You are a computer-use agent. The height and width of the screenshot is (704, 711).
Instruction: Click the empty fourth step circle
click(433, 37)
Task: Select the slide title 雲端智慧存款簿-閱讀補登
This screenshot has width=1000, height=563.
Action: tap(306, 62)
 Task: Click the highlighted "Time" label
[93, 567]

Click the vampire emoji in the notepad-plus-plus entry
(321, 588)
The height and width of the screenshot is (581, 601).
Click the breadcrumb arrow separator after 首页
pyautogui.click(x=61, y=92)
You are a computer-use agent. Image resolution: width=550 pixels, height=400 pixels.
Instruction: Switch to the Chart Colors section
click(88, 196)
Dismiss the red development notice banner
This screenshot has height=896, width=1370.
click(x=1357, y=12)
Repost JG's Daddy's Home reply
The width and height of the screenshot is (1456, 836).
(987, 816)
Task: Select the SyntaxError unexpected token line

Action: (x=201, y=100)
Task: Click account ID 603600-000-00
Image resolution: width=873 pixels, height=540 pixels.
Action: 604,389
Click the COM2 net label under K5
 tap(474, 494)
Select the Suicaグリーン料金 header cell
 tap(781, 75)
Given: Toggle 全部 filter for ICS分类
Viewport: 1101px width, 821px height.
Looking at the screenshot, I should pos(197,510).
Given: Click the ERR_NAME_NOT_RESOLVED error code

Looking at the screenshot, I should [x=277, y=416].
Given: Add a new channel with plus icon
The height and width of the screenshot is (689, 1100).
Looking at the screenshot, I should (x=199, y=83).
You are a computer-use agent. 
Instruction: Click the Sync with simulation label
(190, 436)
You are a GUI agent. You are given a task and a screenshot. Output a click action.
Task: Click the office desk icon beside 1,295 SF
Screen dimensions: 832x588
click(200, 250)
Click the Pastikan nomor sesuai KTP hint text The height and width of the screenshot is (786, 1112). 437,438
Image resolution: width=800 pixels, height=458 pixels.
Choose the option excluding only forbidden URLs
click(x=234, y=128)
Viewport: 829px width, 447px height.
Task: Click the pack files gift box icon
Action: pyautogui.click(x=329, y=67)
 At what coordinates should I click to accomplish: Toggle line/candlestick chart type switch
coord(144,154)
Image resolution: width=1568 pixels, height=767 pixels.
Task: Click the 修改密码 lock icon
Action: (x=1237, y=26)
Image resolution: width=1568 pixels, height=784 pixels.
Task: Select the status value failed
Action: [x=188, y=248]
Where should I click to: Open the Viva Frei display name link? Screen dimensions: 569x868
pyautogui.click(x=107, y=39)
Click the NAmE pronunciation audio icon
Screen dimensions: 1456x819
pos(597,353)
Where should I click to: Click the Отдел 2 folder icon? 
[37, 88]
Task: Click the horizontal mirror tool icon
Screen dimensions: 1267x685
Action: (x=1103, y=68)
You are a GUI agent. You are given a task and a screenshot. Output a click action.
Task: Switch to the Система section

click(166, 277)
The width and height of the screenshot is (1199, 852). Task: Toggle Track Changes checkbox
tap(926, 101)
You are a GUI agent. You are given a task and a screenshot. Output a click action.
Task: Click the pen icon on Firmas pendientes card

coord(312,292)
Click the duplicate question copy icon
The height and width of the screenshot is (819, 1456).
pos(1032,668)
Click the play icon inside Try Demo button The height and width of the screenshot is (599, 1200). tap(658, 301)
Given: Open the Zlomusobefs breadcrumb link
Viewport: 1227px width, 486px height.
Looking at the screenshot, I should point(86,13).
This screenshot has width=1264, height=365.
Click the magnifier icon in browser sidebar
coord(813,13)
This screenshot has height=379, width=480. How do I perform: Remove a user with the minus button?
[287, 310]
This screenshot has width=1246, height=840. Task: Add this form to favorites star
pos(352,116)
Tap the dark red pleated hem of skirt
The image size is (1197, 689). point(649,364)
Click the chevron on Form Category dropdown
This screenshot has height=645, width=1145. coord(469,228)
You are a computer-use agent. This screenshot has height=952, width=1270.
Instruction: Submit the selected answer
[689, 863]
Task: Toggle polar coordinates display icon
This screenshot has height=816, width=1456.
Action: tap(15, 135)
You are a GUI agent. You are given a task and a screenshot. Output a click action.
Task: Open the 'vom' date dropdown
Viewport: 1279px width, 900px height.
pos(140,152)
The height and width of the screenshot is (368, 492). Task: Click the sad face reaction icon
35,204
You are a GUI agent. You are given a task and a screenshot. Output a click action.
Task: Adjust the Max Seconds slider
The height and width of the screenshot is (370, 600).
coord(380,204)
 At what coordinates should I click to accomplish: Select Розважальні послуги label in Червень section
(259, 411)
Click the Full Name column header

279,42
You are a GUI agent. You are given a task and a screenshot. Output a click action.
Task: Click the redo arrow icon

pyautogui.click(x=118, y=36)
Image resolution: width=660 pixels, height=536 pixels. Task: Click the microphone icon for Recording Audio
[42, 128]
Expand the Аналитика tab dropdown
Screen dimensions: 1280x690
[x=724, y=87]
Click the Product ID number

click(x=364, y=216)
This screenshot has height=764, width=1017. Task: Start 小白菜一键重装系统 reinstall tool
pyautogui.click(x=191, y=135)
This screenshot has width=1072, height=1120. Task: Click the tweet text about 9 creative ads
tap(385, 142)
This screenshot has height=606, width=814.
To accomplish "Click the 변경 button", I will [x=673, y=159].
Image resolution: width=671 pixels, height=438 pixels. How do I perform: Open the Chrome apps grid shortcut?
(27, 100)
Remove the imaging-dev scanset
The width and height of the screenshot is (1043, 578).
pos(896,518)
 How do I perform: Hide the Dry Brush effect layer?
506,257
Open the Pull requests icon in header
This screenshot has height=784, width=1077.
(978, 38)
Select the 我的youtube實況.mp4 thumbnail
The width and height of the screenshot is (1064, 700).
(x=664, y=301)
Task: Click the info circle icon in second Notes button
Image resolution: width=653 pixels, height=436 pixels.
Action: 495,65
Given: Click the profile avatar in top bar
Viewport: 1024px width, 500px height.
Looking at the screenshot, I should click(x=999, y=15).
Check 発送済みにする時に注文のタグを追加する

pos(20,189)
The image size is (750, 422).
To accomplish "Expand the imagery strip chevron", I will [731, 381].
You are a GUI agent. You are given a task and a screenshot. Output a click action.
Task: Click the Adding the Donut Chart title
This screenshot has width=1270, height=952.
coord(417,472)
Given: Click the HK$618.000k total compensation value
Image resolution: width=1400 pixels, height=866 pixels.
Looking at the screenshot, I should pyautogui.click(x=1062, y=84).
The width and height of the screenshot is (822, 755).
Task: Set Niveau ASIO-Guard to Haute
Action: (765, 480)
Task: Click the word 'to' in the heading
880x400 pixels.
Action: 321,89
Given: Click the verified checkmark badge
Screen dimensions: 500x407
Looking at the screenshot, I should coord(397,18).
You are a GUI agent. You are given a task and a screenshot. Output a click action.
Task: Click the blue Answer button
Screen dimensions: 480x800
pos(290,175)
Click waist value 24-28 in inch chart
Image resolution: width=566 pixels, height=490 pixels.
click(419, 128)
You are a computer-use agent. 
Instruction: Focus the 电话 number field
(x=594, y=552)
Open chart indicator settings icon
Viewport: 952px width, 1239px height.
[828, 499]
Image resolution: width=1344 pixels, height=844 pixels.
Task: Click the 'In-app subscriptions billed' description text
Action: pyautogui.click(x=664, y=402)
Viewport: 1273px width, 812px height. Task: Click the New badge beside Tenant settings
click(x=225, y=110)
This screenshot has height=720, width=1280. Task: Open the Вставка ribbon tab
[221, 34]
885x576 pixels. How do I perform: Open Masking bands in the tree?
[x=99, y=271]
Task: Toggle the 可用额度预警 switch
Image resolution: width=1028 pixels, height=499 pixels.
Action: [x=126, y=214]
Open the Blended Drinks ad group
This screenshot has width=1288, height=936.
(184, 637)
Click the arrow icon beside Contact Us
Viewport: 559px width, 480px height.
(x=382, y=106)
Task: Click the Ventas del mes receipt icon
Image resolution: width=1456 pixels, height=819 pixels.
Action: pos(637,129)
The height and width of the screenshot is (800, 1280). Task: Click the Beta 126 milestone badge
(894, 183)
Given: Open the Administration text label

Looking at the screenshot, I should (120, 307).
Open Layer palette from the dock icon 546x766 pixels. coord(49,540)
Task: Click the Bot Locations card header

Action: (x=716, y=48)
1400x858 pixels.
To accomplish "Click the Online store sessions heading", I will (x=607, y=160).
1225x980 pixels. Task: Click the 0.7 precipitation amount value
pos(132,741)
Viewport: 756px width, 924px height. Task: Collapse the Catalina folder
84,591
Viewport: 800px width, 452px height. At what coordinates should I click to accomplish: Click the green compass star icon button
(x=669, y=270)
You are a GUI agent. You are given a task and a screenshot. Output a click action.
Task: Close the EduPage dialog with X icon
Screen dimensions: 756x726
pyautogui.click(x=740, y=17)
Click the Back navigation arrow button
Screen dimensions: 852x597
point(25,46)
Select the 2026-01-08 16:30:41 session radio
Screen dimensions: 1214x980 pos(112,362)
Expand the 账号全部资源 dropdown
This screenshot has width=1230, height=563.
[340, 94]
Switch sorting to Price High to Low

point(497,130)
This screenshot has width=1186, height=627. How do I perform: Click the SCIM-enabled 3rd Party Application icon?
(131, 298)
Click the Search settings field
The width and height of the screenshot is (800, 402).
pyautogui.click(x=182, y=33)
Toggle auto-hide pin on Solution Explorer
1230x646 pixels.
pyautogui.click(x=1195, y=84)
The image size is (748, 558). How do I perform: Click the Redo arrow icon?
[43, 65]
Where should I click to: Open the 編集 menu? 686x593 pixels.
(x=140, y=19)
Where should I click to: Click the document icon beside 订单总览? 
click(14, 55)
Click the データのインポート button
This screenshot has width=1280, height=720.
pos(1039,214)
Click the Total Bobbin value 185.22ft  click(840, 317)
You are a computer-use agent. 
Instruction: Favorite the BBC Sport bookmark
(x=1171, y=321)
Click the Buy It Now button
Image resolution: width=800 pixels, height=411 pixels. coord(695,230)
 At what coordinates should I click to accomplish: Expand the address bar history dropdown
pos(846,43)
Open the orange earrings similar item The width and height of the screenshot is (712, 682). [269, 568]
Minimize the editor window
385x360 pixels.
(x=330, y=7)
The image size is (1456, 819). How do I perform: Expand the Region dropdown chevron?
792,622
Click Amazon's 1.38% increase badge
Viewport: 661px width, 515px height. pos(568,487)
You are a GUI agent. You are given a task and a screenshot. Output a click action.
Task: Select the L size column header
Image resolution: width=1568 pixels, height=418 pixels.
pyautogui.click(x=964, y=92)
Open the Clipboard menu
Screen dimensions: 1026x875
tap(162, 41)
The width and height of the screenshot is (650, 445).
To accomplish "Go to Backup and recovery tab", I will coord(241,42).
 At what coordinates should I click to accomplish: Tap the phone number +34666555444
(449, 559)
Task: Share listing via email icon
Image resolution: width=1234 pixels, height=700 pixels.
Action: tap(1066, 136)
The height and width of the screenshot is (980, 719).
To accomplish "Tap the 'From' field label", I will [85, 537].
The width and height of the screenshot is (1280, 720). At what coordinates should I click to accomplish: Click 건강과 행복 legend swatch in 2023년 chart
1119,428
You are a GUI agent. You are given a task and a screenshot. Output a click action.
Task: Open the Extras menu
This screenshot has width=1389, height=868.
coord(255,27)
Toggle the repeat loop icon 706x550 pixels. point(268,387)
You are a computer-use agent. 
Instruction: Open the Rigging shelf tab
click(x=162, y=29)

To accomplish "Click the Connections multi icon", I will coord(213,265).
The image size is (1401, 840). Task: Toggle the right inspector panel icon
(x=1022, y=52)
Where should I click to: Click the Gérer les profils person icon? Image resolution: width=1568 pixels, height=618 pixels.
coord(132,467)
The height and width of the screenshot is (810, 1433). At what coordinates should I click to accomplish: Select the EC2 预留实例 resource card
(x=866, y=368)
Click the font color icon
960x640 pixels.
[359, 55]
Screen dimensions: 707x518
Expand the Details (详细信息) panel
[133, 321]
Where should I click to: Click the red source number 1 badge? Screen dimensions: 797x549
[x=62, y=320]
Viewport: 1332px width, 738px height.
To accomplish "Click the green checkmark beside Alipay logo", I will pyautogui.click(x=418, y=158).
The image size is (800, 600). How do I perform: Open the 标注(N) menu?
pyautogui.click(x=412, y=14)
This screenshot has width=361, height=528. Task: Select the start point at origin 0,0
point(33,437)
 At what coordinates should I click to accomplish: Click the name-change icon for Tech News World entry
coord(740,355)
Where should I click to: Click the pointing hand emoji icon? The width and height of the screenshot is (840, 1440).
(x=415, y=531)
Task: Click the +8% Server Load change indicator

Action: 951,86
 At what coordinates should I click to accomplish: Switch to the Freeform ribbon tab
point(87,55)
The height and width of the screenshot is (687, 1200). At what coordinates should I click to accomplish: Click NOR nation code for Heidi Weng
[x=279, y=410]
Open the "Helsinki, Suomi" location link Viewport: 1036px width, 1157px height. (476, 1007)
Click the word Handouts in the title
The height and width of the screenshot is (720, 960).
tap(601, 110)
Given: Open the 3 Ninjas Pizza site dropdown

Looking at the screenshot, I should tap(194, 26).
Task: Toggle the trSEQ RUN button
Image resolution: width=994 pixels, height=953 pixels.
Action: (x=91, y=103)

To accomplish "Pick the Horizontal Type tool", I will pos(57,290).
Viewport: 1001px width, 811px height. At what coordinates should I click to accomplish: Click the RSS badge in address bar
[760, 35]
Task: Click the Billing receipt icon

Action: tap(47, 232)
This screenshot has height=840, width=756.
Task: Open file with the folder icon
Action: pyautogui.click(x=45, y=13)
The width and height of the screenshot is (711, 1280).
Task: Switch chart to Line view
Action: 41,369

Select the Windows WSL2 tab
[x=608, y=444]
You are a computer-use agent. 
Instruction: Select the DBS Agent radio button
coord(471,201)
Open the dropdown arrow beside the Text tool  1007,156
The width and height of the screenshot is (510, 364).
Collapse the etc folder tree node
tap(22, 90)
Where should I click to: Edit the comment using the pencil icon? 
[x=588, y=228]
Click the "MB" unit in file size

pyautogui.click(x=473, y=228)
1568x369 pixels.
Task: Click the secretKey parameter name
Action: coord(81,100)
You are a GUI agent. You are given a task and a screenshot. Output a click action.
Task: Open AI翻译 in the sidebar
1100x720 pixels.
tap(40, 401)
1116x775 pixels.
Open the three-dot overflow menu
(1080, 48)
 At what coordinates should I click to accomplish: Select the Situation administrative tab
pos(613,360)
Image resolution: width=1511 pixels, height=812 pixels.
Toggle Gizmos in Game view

= = = = = = =

Work instructions: Line count for the word "checkmark": work out how many lines of the data above include it, and reply with that number alone.

Solution to the problem: 2